Sabir için bir yazıda, kendisinin ve ailesinin yaşamını zora sokma pahasına yaşadığı toplumu korkusuzca eleştirmeye devam ettiği şöyle vurgulanır; “Dil, mezhep, eğitim, taklide dayalı gericilik ve batıcılık, tembellik, rüşvet, sübyancılık, işçi ve kadın hakları gibi pek çok konuyu içeren şiirler yazdı. Fakat cahil din adamlarını, acımasız servet sahiplerini, aydın geçinenleri, millet namına geçinen sahtekârları, devlet memurlarını eleştirmesi, kalabalık ailesini sabun hazırlayıp satmakla geçindiremeyen Sabir’in hayatını zorlaştırmasına neden olmuştur.”(1) Gerçekten de yaşadığı kent ve civarında, sabun yapmak için kullandığı kuyruk yağını kasaplar ona satmamıştır.
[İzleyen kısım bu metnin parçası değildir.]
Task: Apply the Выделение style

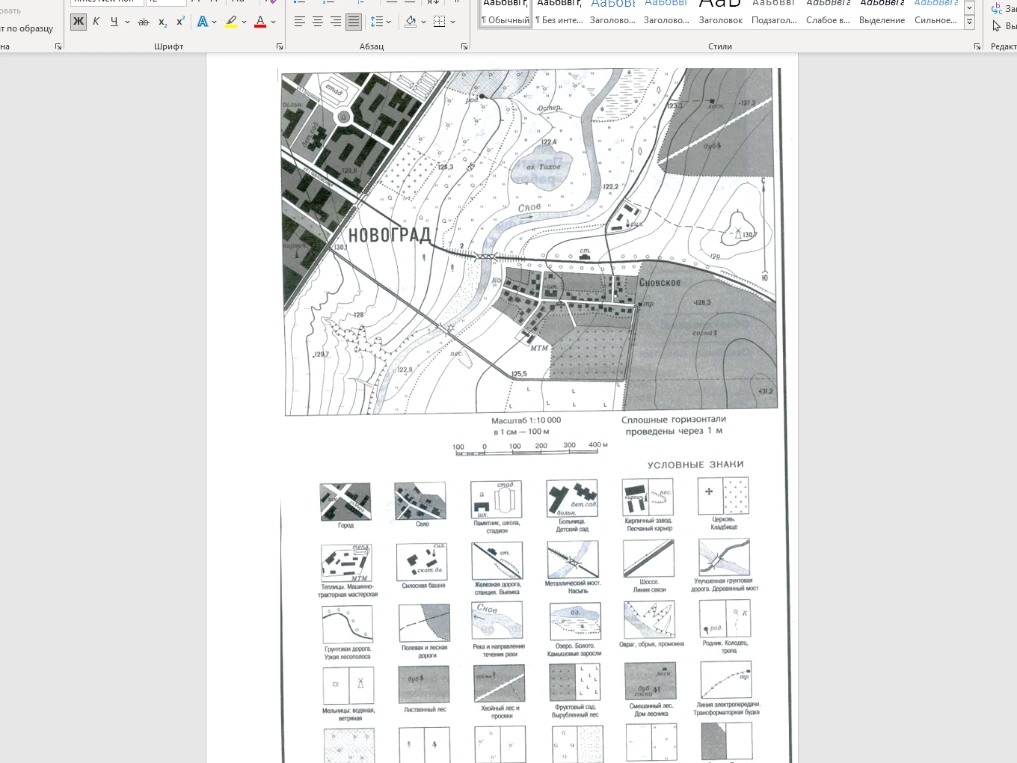Action: (882, 14)
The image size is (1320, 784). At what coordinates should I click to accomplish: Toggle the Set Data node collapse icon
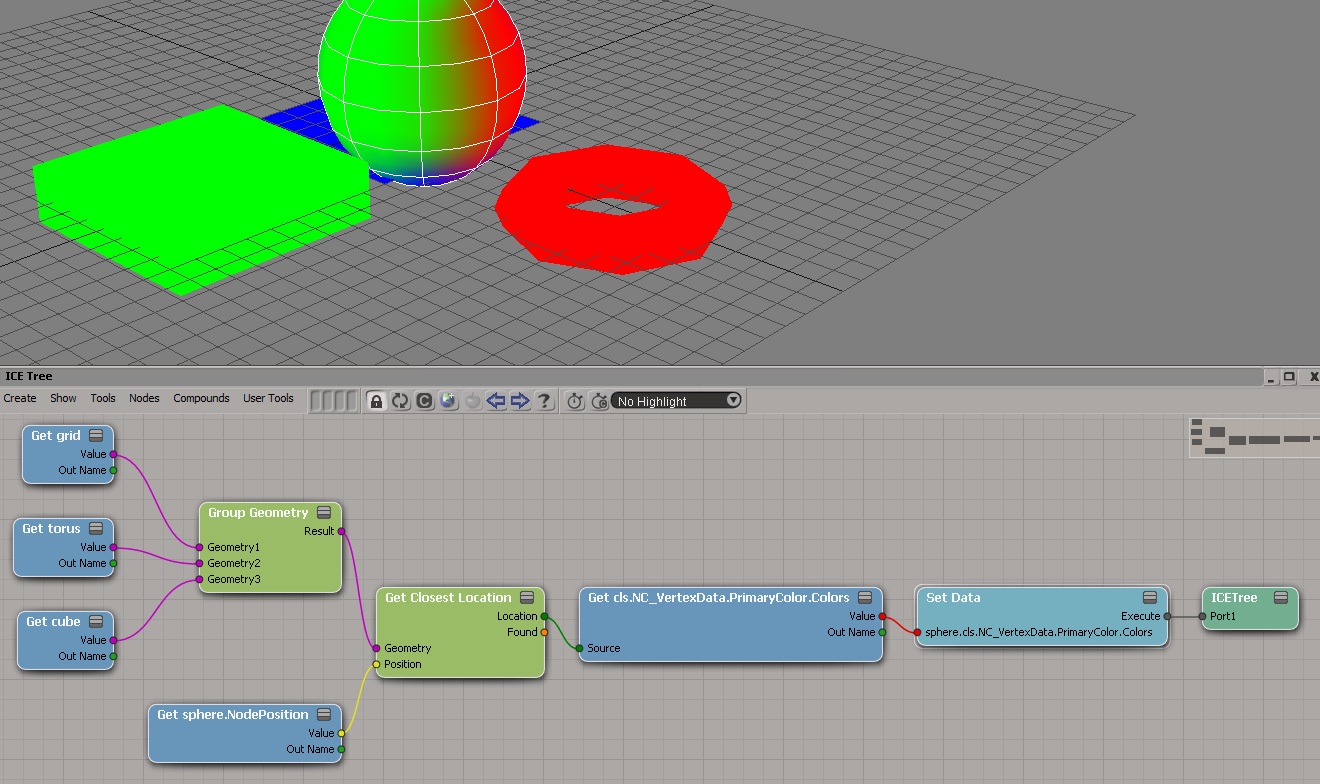(1150, 598)
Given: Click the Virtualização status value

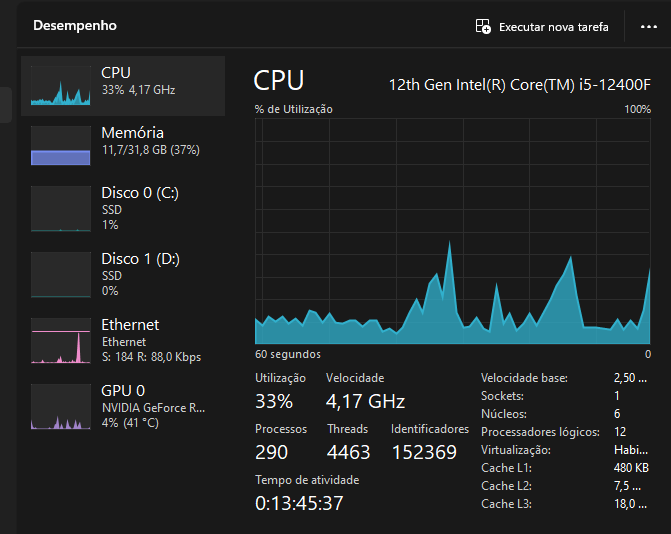Looking at the screenshot, I should click(631, 450).
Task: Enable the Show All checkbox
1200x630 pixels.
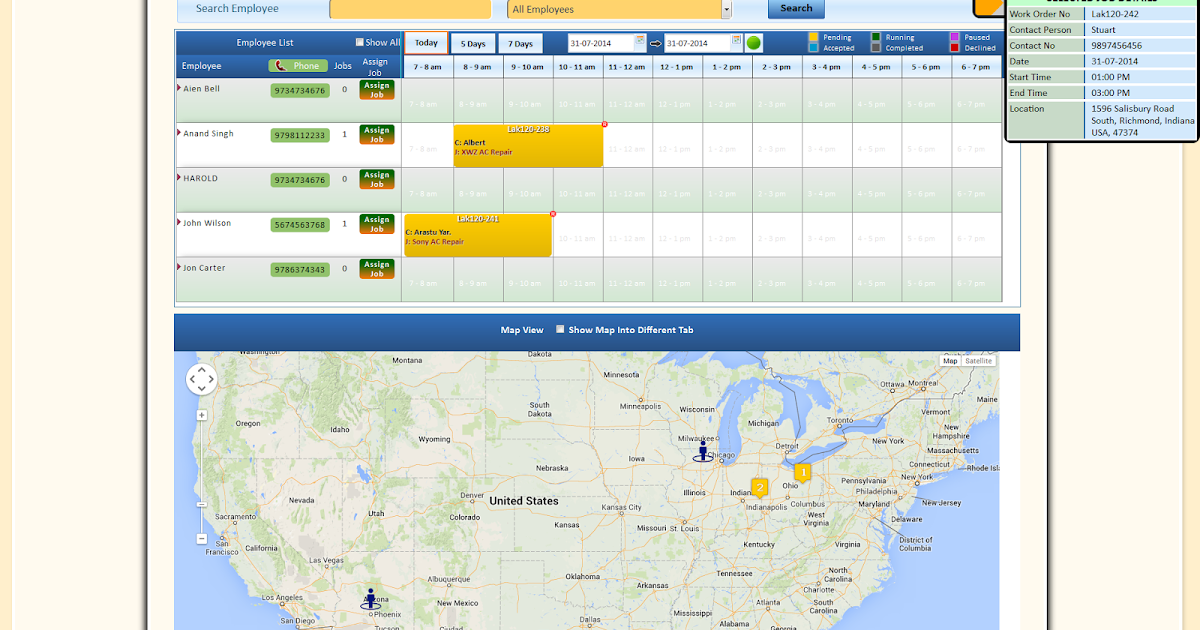Action: point(360,41)

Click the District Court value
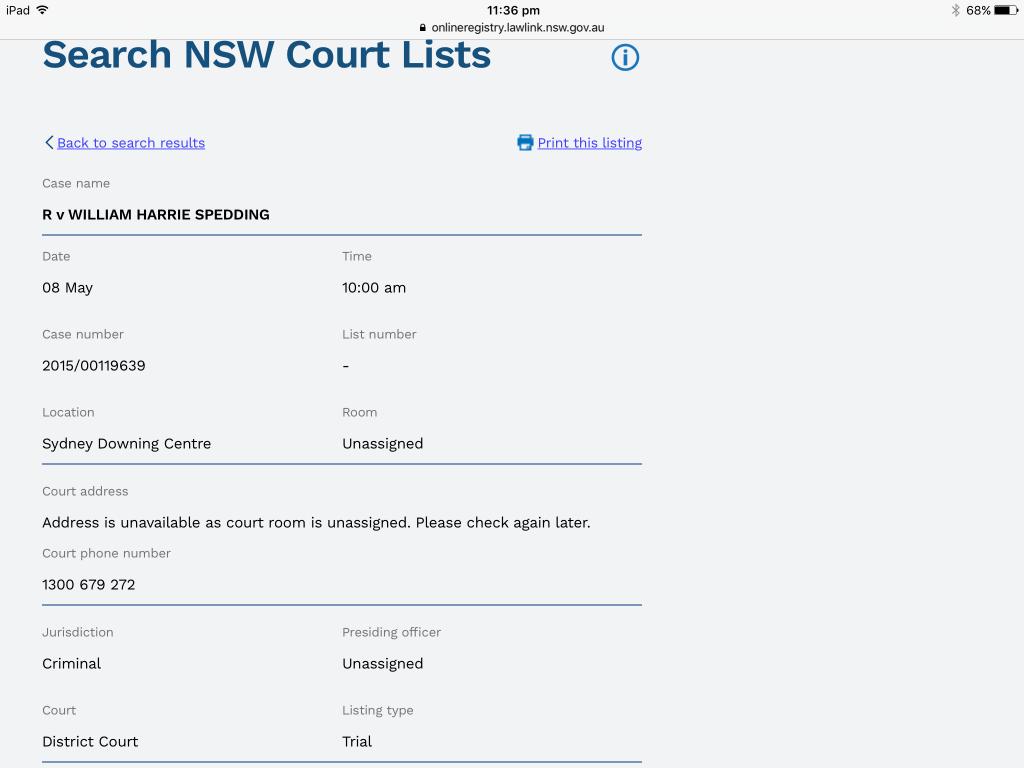[90, 742]
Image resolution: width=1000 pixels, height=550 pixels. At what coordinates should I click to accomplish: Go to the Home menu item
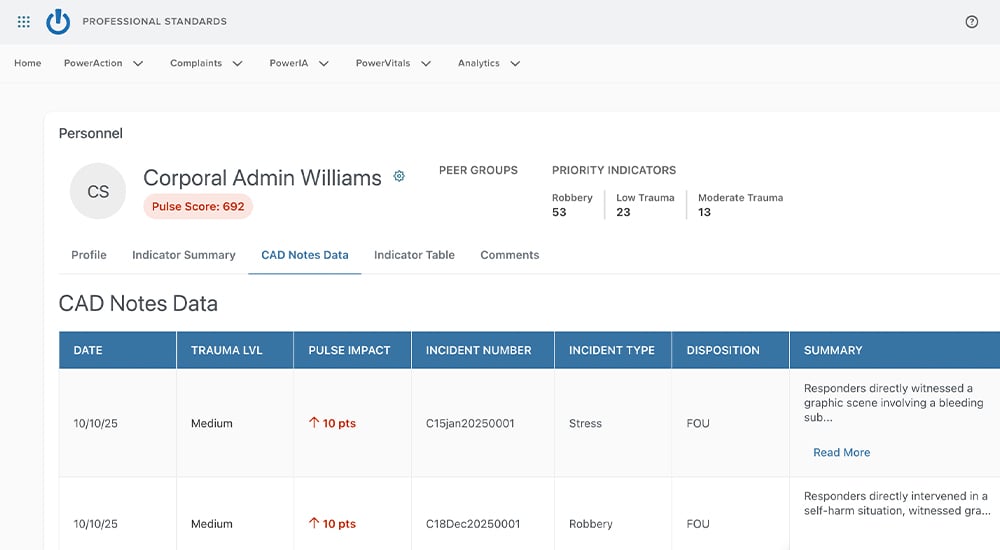(28, 63)
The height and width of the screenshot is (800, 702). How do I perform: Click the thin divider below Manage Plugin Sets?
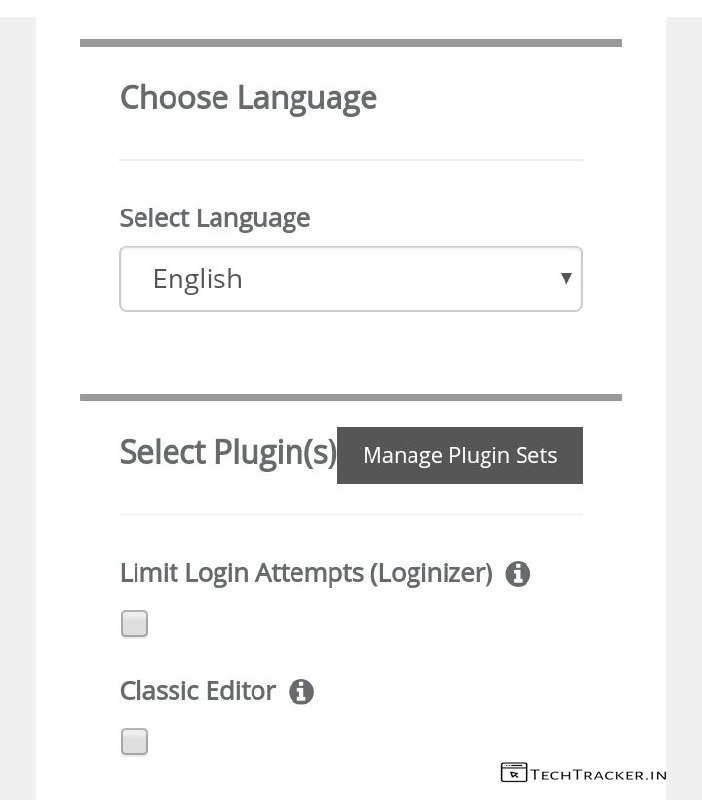(350, 515)
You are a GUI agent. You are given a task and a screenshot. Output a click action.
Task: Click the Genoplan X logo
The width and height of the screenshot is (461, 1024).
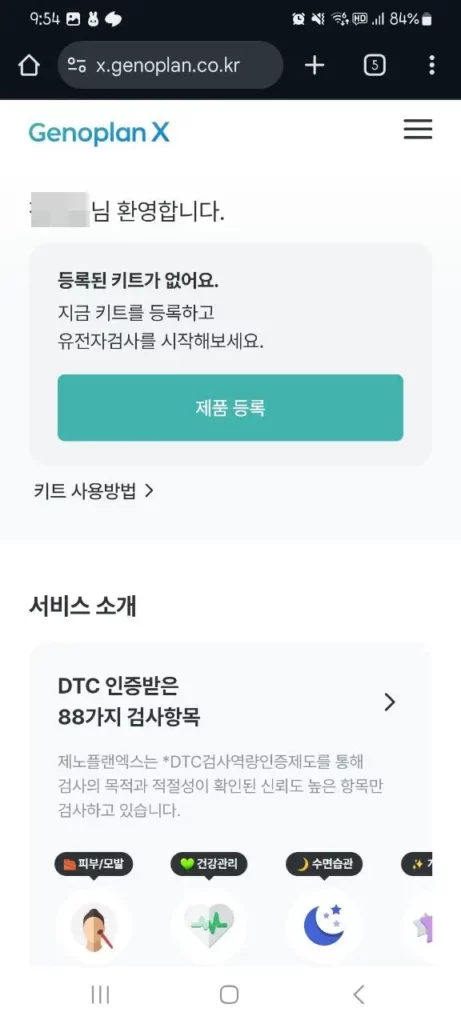click(99, 133)
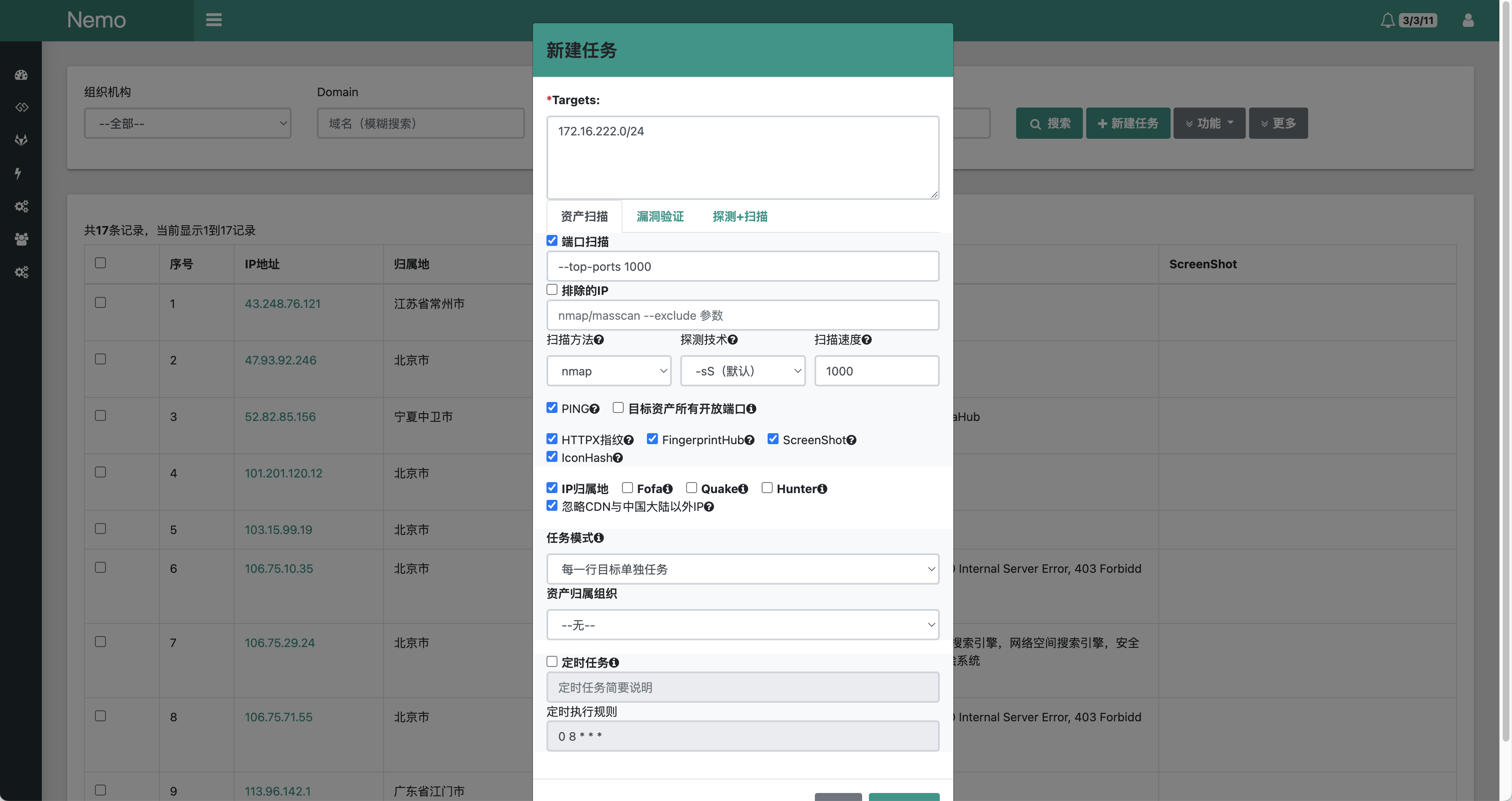Click the help icon beside 扫描方法
The height and width of the screenshot is (801, 1512).
(x=599, y=340)
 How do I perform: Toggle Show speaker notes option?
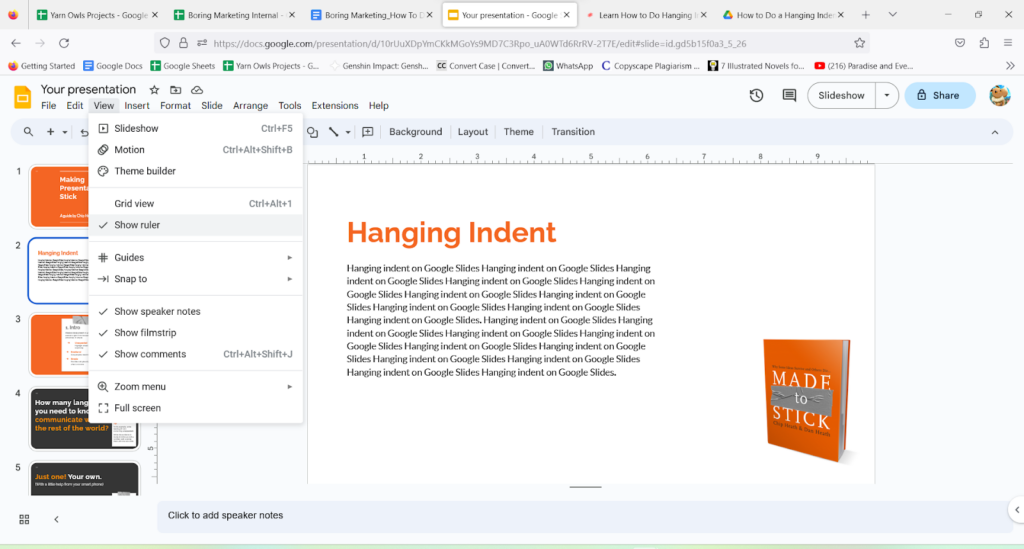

Sekiz kızıyla birlikte sefalete sürüklenmiştir. Bu durum bizim büyük hiciv ustamız Aziz Nesin’in Madımak’ta yakılarak yok edilmek istenmesine kadar varan yaşadığı zorlukları, baskıları ve hiçbir koşulda sözünü sakınmadan yoluna devam etmesini anımsatıyor.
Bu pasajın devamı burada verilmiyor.